The scheme involved illegally exporting "many tons" of carbon fiber out of the United States between 2008 and 2013, which federal prosecutors say violated existing US sanctions and a UN embargo, given the direct military and nuclear use capability of the substance.
One of the three accused, Behzad Pourghannad, was successfully extradited from Germany but the other two, Ali Reza Shokri and Farzin Faridmanesh, remain at large. The conspiracy involved an unidentified broker shipping the banned substance out of the US to Iran via third parties in Europe and the UAE, while paperwork was fabricated to circumvent US export laws.
In a statement, US attorney for the Southern District of New York, Geoffrey S. Berman described that, "Carbon fiber has many aerospace and defense applications, and is strictly controlled to ensure that it doesn't fall into the wrong hands. Pourghannad and his co-defendants allegedly went to great lengths to circumvent these controls and the United States' export laws. Together with our law enforcement partners, we will continue to protect our nation's assets and protect our national security."

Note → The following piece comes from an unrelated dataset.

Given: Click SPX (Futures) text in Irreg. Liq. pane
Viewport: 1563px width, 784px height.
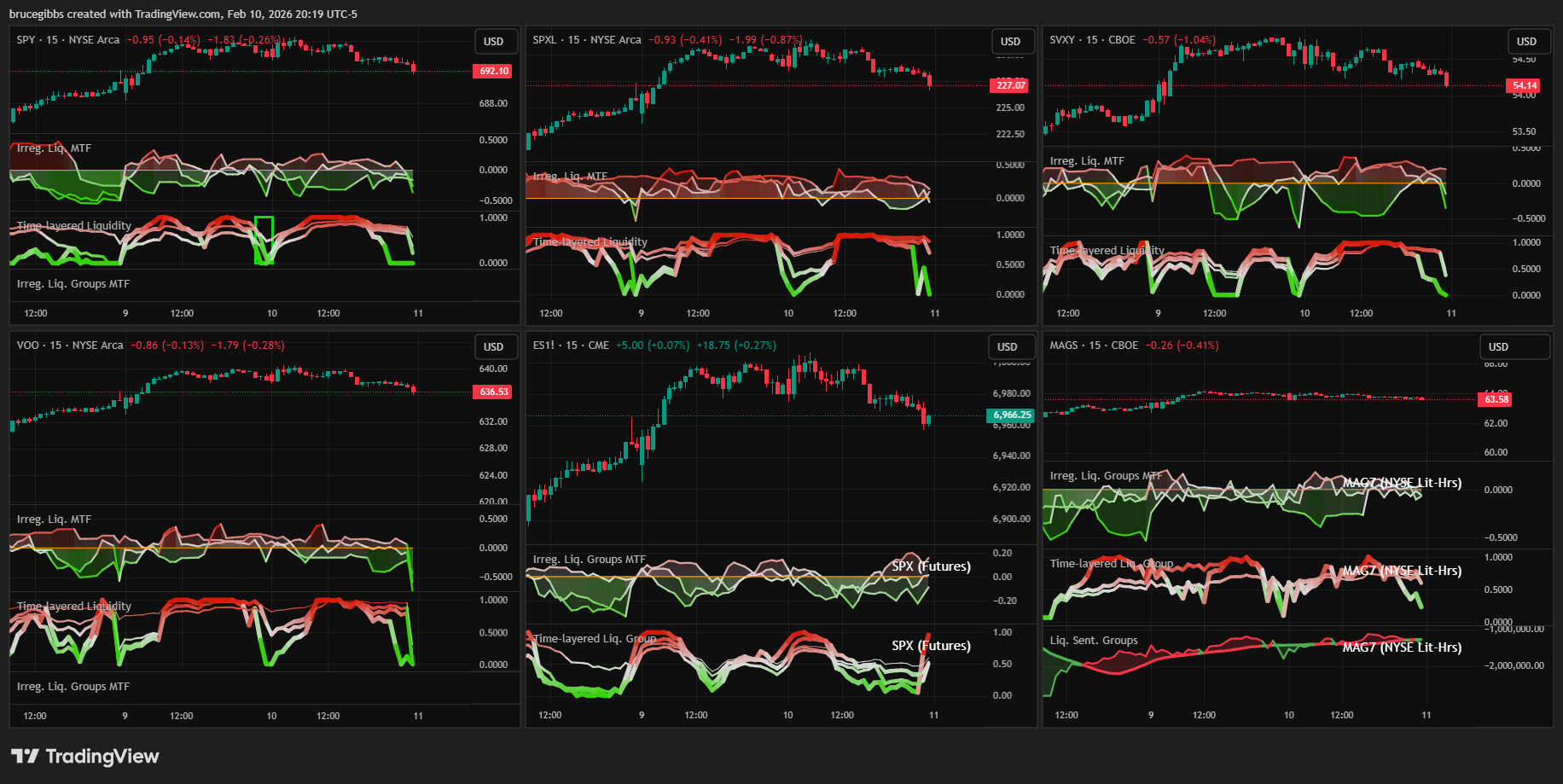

And a statement published to the Department of Justice website noted, “Pourghannad is alleged to have sought to procure for Iran large amounts of carbon fiber — a commodity that can be used in the enrichment of uranium.” The DOJ and FBI further described the conspiracy as seeking to assist "Iran’s destabilizing efforts and make Americans less safe."
An FBI counterintelligence division chief added, "Iran remains determined to acquire U.S. technology with military applications, and the FBI is just as determined to stop such illegal activity," according to NBC.
The indictment doesn't reveal precisely how much carbon fiber is believed to have made it to Iran, and the American-based source of the UN embargoed material is not named, and it's further unclear if the source was consciously involved in trying to evade sanctions on Iran. The men each face multiple 20-year sentences, but it's unknown if law enforcement are close to apprehending two of the men who remain on the run.
Iran actually successfully established its own carbon fiber production facility starting in 2011, according to reports, likely now making it less urgent to procure it abroad in places like the United States or Europe.